PAH-CALUX, an Optimized Bioassay for AhR-Mediated Hazard Identification of Polycyclic Aromatic Hydrocarbons (PAHs) as Individual Compounds and in Complex Mixtures
journal contributionposted on 18.02.2016, 15:53 by B. Pieterse, E. Felzel, R. Winter, B. van der Burg, A. Brouwer
Polycyclic aromatic hydrocarbons (PAHs) represent a class of ubiquitously occurring environmental compounds that are implicated in a wide range of toxicological effects. Routine measurement of PAH contamination generally involves chemical analytical analysis of a selected group of representatives, for example, EPA-16, which may result in underestimation of the PAH-related toxicity of a sample. Many high molecular weight PAHs are known ligands of the aryl hydrocarbon receptor (AhR), a nuclear receptor that mediates toxic effects related to these compounds. Making use of this property we developed a PAH CALUX assay, a mammalian, H4IIe- cell-based reporter assay for the hazard identification of total PAH mixtures. The PAH CALUX reporter cell line allows for specific, rapid (4 h exposure time) and reliable quantification of AhR-induced luciferase induction relative to benzo[a]pyrene (BaP), which is used as a positive reference PAH congener.

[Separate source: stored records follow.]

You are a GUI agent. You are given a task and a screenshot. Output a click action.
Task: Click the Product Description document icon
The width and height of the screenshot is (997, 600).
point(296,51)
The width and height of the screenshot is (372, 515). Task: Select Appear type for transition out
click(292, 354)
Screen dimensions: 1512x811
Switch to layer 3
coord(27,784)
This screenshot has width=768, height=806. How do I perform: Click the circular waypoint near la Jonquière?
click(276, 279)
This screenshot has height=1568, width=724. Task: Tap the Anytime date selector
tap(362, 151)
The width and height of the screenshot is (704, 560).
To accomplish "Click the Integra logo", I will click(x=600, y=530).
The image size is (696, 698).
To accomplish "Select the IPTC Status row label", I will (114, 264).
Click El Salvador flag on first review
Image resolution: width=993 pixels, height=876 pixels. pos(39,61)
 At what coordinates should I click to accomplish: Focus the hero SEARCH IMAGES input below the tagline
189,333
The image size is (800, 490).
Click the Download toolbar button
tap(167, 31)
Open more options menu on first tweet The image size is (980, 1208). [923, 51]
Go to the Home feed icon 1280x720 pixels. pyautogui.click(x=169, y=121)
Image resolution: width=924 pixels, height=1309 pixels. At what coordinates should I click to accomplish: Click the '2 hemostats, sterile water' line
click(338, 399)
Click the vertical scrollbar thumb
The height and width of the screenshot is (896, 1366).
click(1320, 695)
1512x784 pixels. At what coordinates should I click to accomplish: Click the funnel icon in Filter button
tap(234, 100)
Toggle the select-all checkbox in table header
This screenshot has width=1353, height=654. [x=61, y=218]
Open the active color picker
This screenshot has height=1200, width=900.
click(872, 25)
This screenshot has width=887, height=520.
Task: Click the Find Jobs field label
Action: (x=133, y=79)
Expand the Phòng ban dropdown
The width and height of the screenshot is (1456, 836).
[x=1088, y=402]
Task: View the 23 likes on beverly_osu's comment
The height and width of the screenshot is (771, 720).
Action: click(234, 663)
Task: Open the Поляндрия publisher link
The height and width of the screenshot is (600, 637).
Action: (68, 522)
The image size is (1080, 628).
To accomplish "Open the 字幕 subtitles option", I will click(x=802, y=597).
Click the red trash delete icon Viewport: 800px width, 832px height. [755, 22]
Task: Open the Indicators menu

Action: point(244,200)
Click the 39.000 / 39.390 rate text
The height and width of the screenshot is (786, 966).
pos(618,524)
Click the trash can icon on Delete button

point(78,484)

Full dose response relationships with inductions over 100-fold were reached within only 2 h of exposure to BaP. The PAH CALUX is highly sensitive, that is, using a 4 h exposure time, a limit of detection (LOD) of 5.2 × 10–11 M BaP was achieved, and highly accurate, that is, a repeatability of 5.9% and a reproducibility of 6.6% were established. Screening of a selection of PAHs that were prioritized by the European Union and/or the U.S. Environmental Protection Agency showed that the PAH CALUX bioassay has a high predictability, particularly for carcinogenic PAHs. Experiments with synthetic mixtures and reference materials containing complex PAH mixtures show the suitability of the assay for these types of applications. Moreover, the presented results suggest that application of the PAH CALUX will result in a lower risk of underestimation of the toxicity of a sample than chemical analytical approaches that focus on a limited set of prioritized compounds.